Vous pourriez être pardonné, que ce soit à Londres ou à Paris, d’avoir éludé toute l’affaire, d’essayer d’ignorer l’état lamentable de votre poche et d’aller vous promener à la place. Pourtant, même dans les banlieues, l’envie de comparer comme s’il y en avait
dialectique à extraire de la simple différence demeure. Les deux villes ont leurs hauteurs septentrionales; Londres, l’escarpement qui court entre Hampstead et Highgate, Paris celui qui relie les Buttes-Chaumont et Belleville. Londres a la lande sylvestre, une étendue de rus intacte au cœur de l’urb, où une deuxième génération de romantiques Keats lui-même, Byron a pratiqué leur prosodie dans la vallée de la santé ; tandis que Paris a le Parc des Buttes-Chaumont, une fantaisie Belle époque sur la notion de campagne romantique.

Construit dans l’ancienne carrière qui fournissait le gypse dont était fait le plâtre utilisé pour recouvrir les façades de la quasi-totalité des bâtiments domestiques parisiens de l’époque médiévale à la fin du XIXe siècle (et qui leur confère la même uniformité d’aspect et d’ambiance que la brique rouge donne à Londres), le Parc est dominé par une série de fausses grottes et un immense affleurement de gypse qui supporte un belvédère, et qui est relié aux hautes terres herbeuses par des passerelles. Selon Aragon, on pourrait s’y promener plein de joies de vivre mais en voyant ces passerelles vertigineuses, se saisir d’un désir irrésistible d’en finir ; d’où leur surnom : Les Ponts des suicides.

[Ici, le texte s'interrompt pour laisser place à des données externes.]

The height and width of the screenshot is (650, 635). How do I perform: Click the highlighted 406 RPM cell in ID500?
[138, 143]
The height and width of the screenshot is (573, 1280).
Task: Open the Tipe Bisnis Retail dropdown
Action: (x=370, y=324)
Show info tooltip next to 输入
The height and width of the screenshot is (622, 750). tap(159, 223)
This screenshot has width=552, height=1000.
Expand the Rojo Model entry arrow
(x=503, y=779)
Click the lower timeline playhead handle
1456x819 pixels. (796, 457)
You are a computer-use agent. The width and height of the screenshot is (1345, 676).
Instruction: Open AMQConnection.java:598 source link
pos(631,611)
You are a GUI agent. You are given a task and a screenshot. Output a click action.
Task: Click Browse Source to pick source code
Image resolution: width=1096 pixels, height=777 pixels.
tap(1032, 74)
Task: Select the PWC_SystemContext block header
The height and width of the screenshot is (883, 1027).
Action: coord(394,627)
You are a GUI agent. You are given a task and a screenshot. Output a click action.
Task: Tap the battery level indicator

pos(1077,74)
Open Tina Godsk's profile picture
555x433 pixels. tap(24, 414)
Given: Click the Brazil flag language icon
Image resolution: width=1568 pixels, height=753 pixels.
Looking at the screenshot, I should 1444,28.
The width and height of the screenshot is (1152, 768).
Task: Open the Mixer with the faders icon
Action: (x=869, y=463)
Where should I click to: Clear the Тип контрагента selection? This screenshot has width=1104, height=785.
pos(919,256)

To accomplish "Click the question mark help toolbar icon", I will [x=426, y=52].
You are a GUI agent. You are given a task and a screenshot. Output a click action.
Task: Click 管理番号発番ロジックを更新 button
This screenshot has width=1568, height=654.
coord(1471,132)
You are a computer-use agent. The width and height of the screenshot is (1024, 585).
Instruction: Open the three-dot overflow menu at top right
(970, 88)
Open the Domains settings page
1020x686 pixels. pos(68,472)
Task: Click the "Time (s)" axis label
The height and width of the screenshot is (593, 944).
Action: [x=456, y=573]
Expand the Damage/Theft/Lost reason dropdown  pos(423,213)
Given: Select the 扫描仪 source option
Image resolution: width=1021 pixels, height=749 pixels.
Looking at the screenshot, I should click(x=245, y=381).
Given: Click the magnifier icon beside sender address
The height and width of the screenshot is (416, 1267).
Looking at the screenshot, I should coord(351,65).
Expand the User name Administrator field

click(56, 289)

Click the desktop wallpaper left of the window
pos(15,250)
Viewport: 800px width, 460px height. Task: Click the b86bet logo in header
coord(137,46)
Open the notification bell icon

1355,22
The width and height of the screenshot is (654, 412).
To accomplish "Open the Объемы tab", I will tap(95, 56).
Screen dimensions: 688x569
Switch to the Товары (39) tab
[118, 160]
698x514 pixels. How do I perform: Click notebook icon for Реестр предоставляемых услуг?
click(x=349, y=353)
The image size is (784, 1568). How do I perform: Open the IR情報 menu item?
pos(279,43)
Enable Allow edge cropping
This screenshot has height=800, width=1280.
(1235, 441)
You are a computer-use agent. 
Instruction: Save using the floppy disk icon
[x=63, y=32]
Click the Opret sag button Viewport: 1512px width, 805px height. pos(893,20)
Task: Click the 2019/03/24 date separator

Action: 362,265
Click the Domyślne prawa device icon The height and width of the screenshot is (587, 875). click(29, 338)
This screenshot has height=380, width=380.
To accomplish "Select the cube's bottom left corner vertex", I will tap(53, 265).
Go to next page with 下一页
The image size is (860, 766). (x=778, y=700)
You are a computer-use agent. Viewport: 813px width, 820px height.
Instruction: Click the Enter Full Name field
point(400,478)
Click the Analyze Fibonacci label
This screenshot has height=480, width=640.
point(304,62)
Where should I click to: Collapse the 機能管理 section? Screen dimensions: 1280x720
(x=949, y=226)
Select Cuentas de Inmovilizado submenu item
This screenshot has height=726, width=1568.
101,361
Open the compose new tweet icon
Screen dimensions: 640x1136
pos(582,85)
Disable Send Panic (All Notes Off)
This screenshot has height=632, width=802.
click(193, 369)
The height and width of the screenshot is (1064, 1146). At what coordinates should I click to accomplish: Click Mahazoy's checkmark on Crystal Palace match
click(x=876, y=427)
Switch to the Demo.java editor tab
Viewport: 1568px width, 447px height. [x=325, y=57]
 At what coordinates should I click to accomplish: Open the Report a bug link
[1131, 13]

Londres a son propre pont suicide : le tronçon de route traversant la coupe dans les hauteurs nord qui contient l’A1, tandis que Hampstead Heath a sa propre propension à l’auto-cannibalisme : les sables extraits du bien nommé Sandy Wood ont été ensachés pour protéger Whitehall bâtiments puis, après le blitz, leurs décombres ont été, à leur tour, utilisés pour combler les ravins résultants. Mais ici, la comparaison doit cesser et le contraste se réaffirmer avec le voyage de friction accompagnant une plus grande
contrôle des passeports (sinon aux frontières) depuis le Brexit.

Vous n’avez pas besoin d’être un Anglais à la peau fine avec un conjoint français (bien que cela aide sans aucun doute) pour remarquer que quels que soient les arrangements constitutionnels ou la géographie humaine et physique sous-jacente, l’antipathie britannique bien-pensante envers les Français reste une constante : semaine -in, week-out, je suis témoin de critiques clichées, à la fois dans les médias et dans la conversation ordinaire, sans aucun fondement en fait. Les Français sont tous des collaborateurs fascistes/
communistes purs et durs/crypto-catholiques/mondialisateurs sionistes supprimer le cas échéant, ou non. Pendant ce temps, malgré la perfidie britannique sur le protocole et le reniement des valeurs humanitaires fondamentales en matière de migration, les Français semblent plus perplexes que belliqueux. C’est presque comme s’ils pouvaient voir quelque chose que les Britanniques ne peuvent pas ou ne veulent pas : l’écart croissant entre les faits sur le terrain, qu’ils soient économiques ou géopolitiques, et une attitude délirante à leur égard. Psychogéographie, en effet.